SCOTT BONARRIGO & Another v. JOSEPH LEKACH & Others.
SCOTT BONARRIGO & Another v. JOSEPH LEKACH & Others.
Opinion
NOTICE: Summary decisions issued by the Appeals Court pursuant to M.A.C. Rule 23.0, as appearing in 97 Mass. App. Ct. 1017 (2020) (formerly known as rule 1:28, as amended by 73 Mass. App. Ct. 1001 [2009]), are primarily directed to the parties and, therefore, may not fully address the facts of the case or the panel's decisional rationale. Moreover, such decisions are not circulated to the entire court and, therefore, represent only the views of the panel that decided the case.

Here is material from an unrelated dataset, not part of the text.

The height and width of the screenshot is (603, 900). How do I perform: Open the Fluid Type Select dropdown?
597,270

A summary decision pursuant to rule 23.0 or rule 1:28 issued after February 25, 2008, may be cited for its persuasive value but, because of the limitations noted above, not as binding precedent. See Chace v. Curran, 71 Mass. App. Ct. 258, 260 n.4 (2008).
COMMONWEALTH OF MASSACHUSETTS APPEALS COURT 24-P-1249 SCOTT BONARRIGO & another1 vs. JOSEPH LEKACH & others.2 MEMORANDUM AND ORDER PURSUANT TO RULE 23.0 The defendants appeal from a Superior Court corrected judgment awarding the plaintiffs $800,000 in damages, plus interest, on claims related to an agreement to form a cannabis business and the subsequent freeze-out of the plaintiffs from that business. The damages amount included $400,000 pursuant to a jury verdict on plaintiffs' claim for breach of the implied covenant of good faith and fair dealing, and $400,000 awarded by the judge on plaintiffs' equitable claim for breach of fiduciary duty.

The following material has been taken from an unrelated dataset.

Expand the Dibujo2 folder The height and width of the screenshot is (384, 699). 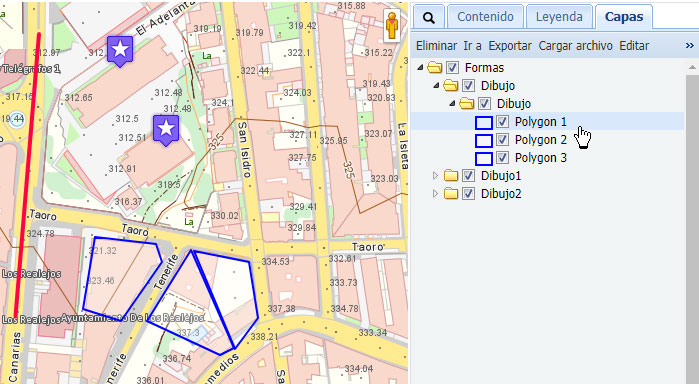pyautogui.click(x=436, y=194)
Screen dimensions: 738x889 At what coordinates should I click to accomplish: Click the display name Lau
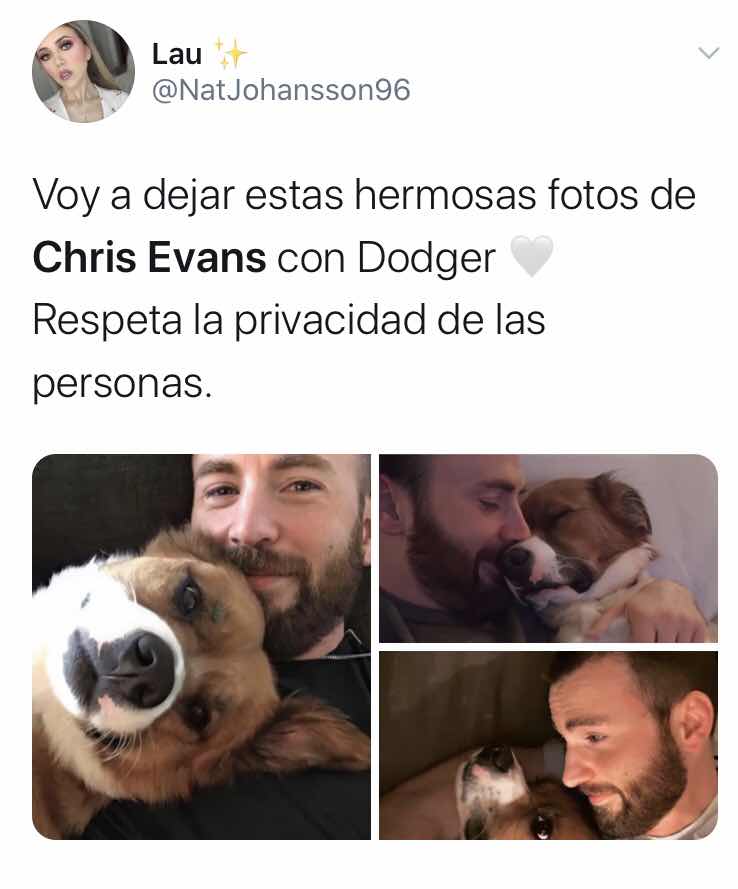[x=176, y=54]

On appeal, the defendants argue that the amounts awarded on the two claims were impermissibly duplicative, i.e., represented compensation for the same harm, the freeze-out of the plaintiffs. The defendants argue that the harm could rationally be valued at $400,000 or slightly more, but certainly not double that amount. We agree with the plaintiffs that the issue is waived, and we therefore affirm the judgment.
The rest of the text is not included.